■ Required action ■
Give back the data in full, with every line exact.

■ The data ■
════════════════
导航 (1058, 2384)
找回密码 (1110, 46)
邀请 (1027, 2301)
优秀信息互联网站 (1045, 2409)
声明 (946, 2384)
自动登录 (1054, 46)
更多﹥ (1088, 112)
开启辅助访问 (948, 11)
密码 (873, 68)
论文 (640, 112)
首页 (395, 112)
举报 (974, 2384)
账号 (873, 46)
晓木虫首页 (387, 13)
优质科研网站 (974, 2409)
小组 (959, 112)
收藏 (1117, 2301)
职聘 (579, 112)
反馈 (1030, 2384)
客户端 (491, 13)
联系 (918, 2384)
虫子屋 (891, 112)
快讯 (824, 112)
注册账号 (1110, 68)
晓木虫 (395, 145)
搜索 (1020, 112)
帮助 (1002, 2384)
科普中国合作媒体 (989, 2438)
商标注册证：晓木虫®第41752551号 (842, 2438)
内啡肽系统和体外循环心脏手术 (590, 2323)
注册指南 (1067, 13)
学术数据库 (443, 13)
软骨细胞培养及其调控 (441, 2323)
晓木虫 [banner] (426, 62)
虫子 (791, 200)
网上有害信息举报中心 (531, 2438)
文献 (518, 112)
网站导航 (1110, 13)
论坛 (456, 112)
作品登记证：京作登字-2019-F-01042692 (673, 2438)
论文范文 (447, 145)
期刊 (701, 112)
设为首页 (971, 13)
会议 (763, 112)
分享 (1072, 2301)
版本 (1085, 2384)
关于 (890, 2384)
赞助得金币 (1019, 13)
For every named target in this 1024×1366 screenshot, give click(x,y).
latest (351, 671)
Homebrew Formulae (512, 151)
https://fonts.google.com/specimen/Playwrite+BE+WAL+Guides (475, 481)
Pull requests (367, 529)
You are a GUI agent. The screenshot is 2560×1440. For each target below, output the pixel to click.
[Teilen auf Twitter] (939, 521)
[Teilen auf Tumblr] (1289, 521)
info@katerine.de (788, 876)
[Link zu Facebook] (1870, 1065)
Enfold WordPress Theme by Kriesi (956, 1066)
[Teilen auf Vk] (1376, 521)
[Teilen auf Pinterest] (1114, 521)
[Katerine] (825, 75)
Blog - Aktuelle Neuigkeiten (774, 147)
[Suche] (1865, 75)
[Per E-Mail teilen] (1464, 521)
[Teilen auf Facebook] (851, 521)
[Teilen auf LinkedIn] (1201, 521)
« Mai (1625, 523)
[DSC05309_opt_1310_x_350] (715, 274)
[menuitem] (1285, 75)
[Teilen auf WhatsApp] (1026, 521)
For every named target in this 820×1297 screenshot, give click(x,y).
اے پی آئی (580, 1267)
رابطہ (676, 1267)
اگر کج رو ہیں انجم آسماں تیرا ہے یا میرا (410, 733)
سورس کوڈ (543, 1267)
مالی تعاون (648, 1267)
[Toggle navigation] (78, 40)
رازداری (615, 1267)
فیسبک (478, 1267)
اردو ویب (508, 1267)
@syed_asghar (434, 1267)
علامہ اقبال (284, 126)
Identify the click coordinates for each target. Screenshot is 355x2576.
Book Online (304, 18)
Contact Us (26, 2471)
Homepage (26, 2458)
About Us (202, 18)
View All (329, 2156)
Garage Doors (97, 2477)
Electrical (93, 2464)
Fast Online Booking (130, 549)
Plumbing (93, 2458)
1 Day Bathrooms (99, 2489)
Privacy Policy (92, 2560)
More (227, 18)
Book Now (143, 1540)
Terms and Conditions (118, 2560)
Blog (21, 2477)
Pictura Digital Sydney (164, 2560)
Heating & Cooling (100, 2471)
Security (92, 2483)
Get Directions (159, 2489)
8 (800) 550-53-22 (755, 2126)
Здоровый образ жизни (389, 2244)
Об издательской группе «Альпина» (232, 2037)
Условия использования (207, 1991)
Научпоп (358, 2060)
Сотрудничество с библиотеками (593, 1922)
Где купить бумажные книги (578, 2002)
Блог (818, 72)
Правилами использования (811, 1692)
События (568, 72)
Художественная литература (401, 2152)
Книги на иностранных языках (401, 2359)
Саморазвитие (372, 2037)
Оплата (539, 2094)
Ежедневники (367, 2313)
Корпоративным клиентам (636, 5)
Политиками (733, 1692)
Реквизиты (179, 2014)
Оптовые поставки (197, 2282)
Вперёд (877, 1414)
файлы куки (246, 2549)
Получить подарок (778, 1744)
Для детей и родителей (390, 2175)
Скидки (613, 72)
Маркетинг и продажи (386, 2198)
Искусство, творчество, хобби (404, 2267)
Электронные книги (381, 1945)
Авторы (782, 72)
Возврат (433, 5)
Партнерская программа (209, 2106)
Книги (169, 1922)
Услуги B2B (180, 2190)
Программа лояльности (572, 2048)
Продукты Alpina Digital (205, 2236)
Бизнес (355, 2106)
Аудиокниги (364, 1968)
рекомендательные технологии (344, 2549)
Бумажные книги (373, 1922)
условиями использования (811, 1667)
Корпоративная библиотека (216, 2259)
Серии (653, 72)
════════════════
■ Exercise response ■
导航 (1058, 2384)
找回密码 (1110, 46)
邀请 (1027, 2301)
优秀信息互联网站 (1045, 2409)
声明 (946, 2384)
自动登录 (1054, 46)
更多﹥ (1088, 112)
开启辅助访问 (948, 11)
密码 (873, 68)
论文 (640, 112)
首页 (395, 112)
举报 (974, 2384)
账号 (873, 46)
晓木虫首页 (387, 13)
优质科研网站 (974, 2409)
小组 (959, 112)
收藏 (1117, 2301)
职聘 (579, 112)
反馈 (1030, 2384)
客户端 (491, 13)
联系 (918, 2384)
虫子屋 (891, 112)
快讯 (824, 112)
注册账号 (1110, 68)
晓木虫 (395, 145)
搜索 (1020, 112)
帮助 (1002, 2384)
科普中国合作媒体 (989, 2438)
商标注册证：晓木虫®第41752551号 (842, 2438)
内啡肽系统和体外循环心脏手术 (590, 2323)
注册指南 (1067, 13)
学术数据库 (443, 13)
软骨细胞培养及其调控 (441, 2323)
晓木虫 [banner] (426, 62)
虫子 (791, 200)
网上有害信息举报中心 (531, 2438)
文献 (518, 112)
网站导航 (1110, 13)
论坛 (456, 112)
作品登记证：京作登字-2019-F-01042692 (673, 2438)
论文范文 (447, 145)
期刊 (701, 112)
设为首页 (971, 13)
会议 (763, 112)
分享 (1072, 2301)
版本 (1085, 2384)
关于 (890, 2384)
赞助得金币 (1019, 13)
For every named target in this 1024×1366 screenshot, give click(x,y).
latest (351, 671)
Homebrew Formulae (512, 151)
https://fonts.google.com/specimen/Playwrite+BE+WAL+Guides (475, 481)
Pull requests (367, 529)
You are a GUI agent. The screenshot is 2560×1440. For each target below, output the pixel to click.
[Teilen auf Twitter] (939, 521)
[Teilen auf Tumblr] (1289, 521)
info@katerine.de (788, 876)
[Link zu Facebook] (1870, 1065)
Enfold WordPress Theme by Kriesi (956, 1066)
[Teilen auf Vk] (1376, 521)
[Teilen auf Pinterest] (1114, 521)
[Katerine] (825, 75)
Blog - Aktuelle Neuigkeiten (774, 147)
[Suche] (1865, 75)
[Per E-Mail teilen] (1464, 521)
[Teilen auf Facebook] (851, 521)
[Teilen auf LinkedIn] (1201, 521)
« Mai (1625, 523)
[DSC05309_opt_1310_x_350] (715, 274)
[menuitem] (1285, 75)
[Teilen auf WhatsApp] (1026, 521)
For every named target in this 820×1297 screenshot, give click(x,y).
اے پی آئی (580, 1267)
رابطہ (676, 1267)
اگر کج رو ہیں انجم آسماں تیرا ہے یا میرا (410, 733)
سورس کوڈ (543, 1267)
مالی تعاون (648, 1267)
[Toggle navigation] (78, 40)
رازداری (615, 1267)
فیسبک (478, 1267)
اردو ویب (508, 1267)
@syed_asghar (434, 1267)
علامہ اقبال (284, 126)
Identify the click coordinates for each target. Screenshot is 355x2576.
Book Online (304, 18)
Contact Us (26, 2471)
Homepage (26, 2458)
About Us (202, 18)
View All (329, 2156)
Garage Doors (97, 2477)
Electrical (93, 2464)
Fast Online Booking (130, 549)
Plumbing (93, 2458)
1 Day Bathrooms (99, 2489)
Privacy Policy (92, 2560)
More (227, 18)
Book Now (143, 1540)
Terms and Conditions (118, 2560)
Blog (21, 2477)
Pictura Digital Sydney (164, 2560)
Heating & Cooling (100, 2471)
Security (92, 2483)
Get Directions (159, 2489)
8 (800) 550-53-22 (755, 2126)
Здоровый образ жизни (389, 2244)
Об издательской группе «Альпина» (232, 2037)
Условия использования (207, 1991)
Научпоп (358, 2060)
Сотрудничество с библиотеками (593, 1922)
Где купить бумажные книги (578, 2002)
Блог (818, 72)
Правилами использования (811, 1692)
События (568, 72)
Художественная литература (401, 2152)
Книги на иностранных языках (401, 2359)
Саморазвитие (372, 2037)
Оплата (539, 2094)
Ежедневники (367, 2313)
Корпоративным клиентам (636, 5)
Политиками (733, 1692)
Реквизиты (179, 2014)
Оптовые поставки (197, 2282)
Вперёд (877, 1414)
файлы куки (246, 2549)
Получить подарок (778, 1744)
Для детей и родителей (390, 2175)
Скидки (613, 72)
Маркетинг и продажи (386, 2198)
Искусство, творчество, хобби (404, 2267)
Электронные книги (381, 1945)
Авторы (782, 72)
Возврат (433, 5)
Партнерская программа (209, 2106)
Книги (169, 1922)
Услуги B2B (180, 2190)
Программа лояльности (572, 2048)
Продукты Alpina Digital (205, 2236)
Бизнес (355, 2106)
Аудиокниги (364, 1968)
рекомендательные технологии (344, 2549)
Бумажные книги (373, 1922)
условиями использования (811, 1667)
Корпоративная библиотека (216, 2259)
Серии (653, 72)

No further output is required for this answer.